One of the things I've found that truly helps me in working on a campaign is creating monsters or factions. Worldbuilding through tangible statistical creatures seems to really help me. For instance, instead of just picking through monsters and placing them, I'll figure out where a creature would be, and then name it something along the lines of Ruby Goblins of Rime (which you can see on this blog, just go to the Monster page). Since I want to run BECMI, I have to re-stat them a bit, of course.

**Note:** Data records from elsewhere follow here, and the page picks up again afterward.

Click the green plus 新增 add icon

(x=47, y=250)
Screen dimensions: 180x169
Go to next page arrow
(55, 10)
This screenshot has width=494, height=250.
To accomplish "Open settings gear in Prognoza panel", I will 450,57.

The process works for established monsters as well, if I give them an ability or a stylistic tweak or a personality change and make them fit into a region, such as a group of dwarves (and I completely stole this idea from somewhere but I can't remember where) that have gone insane and are trying to build a stairway to the sun so they can mine it, in the belief that it holds unimaginable riches in ores and gems to make it so bright and shiny. Imagine how precarious that encounter could be if a PC spouts off and begins to laugh at the idea that they take so dearly and seriously, with a bunch of ill-tempered dwarves now driven to insane anger. Those guys are going to go near to the equator since the sun is always high in the sky for hours on end, and led to their insane quest to try to mine it.

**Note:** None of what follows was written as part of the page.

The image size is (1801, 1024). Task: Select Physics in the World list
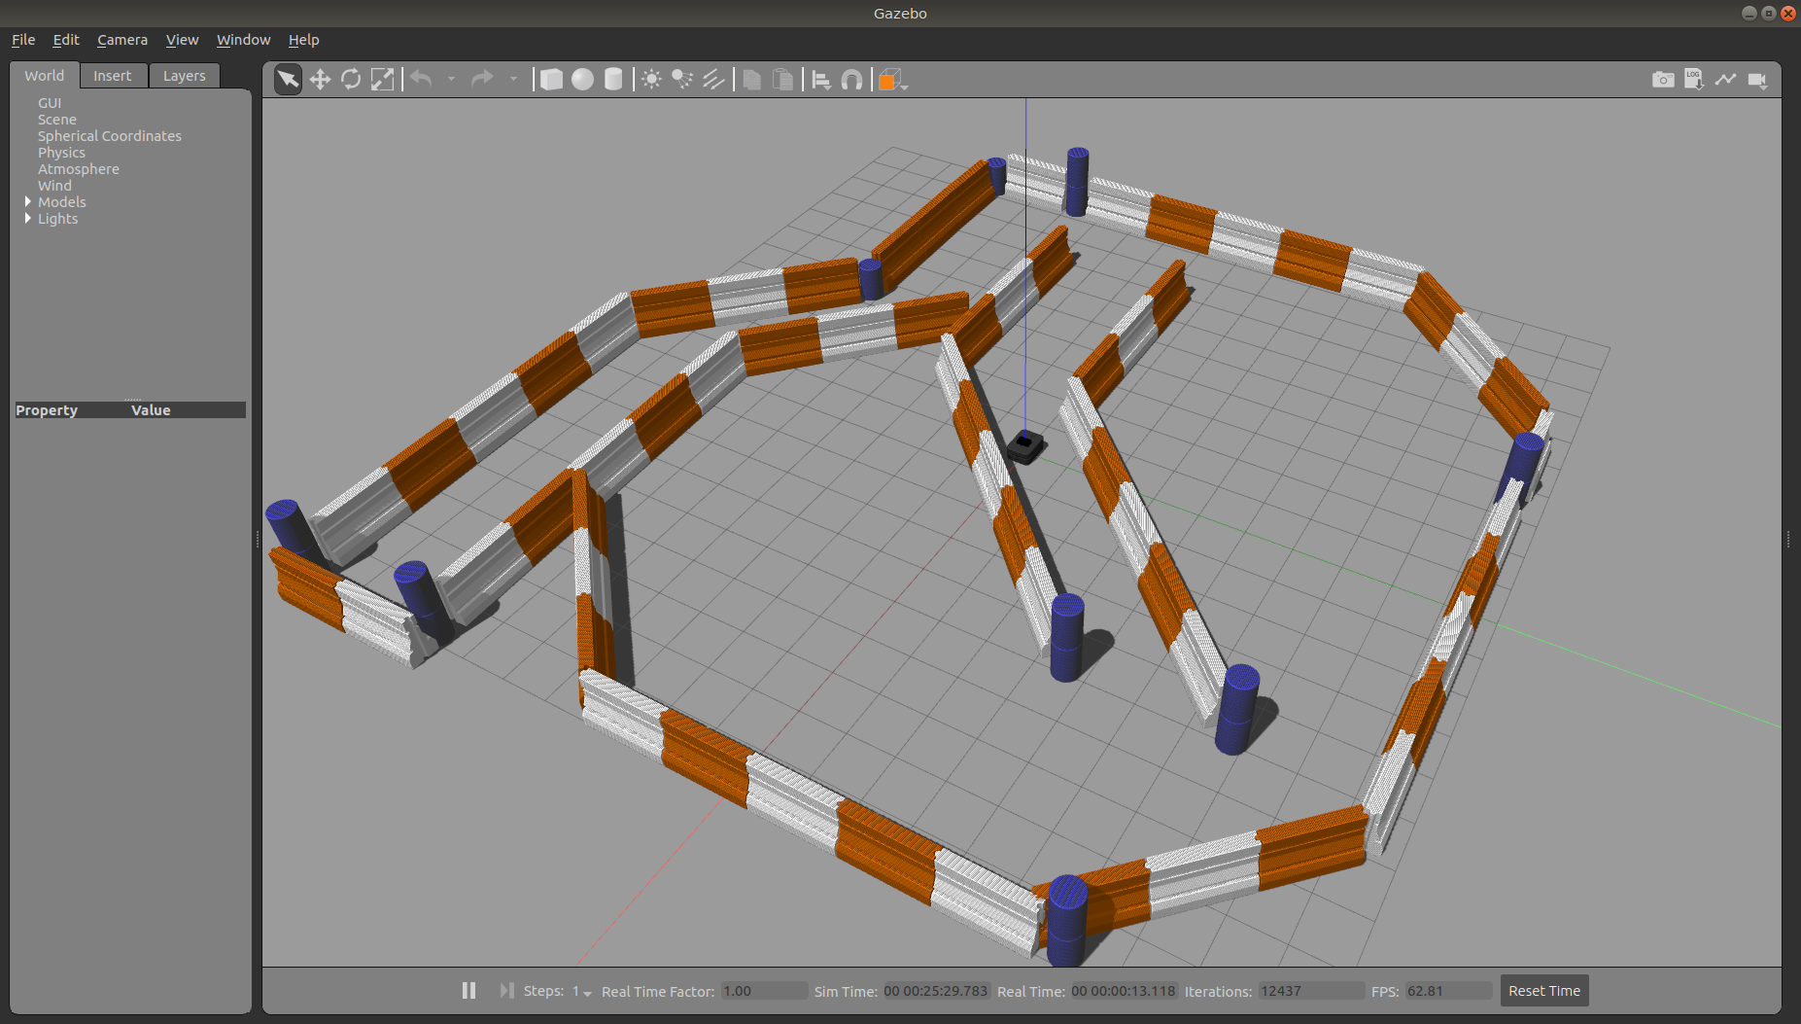61,153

Anyhow, on the mapping front I am now 31 pages deep into the 49 pages of re-mapping the world it took to break things down into 6 mile hexes. It's a long, tedious process, and I'm trying to get through between 2 and 4 pages per day, so I'm very close. For individual adventuring areas I think I'll break them down further into 1 mile hexes and use a few resources like random tables to give me extra ideas and to tweak the terrain when it gets that granular. By the end of this, after I dabble in a few different beginning campaign areas, I'll be able to go on the hunt to start a game somewhere.